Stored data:
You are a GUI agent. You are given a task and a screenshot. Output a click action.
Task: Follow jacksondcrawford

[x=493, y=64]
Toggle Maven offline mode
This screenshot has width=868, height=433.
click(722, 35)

■ Problem to work on ■
Give every entry back exactly as it was written above.

■ Response to the exercise ■
You are a GUI agent. You are given a task and a screenshot. Output a click action.
Task: Follow jacksondcrawford

[x=493, y=64]
Toggle Maven offline mode
This screenshot has width=868, height=433.
click(722, 35)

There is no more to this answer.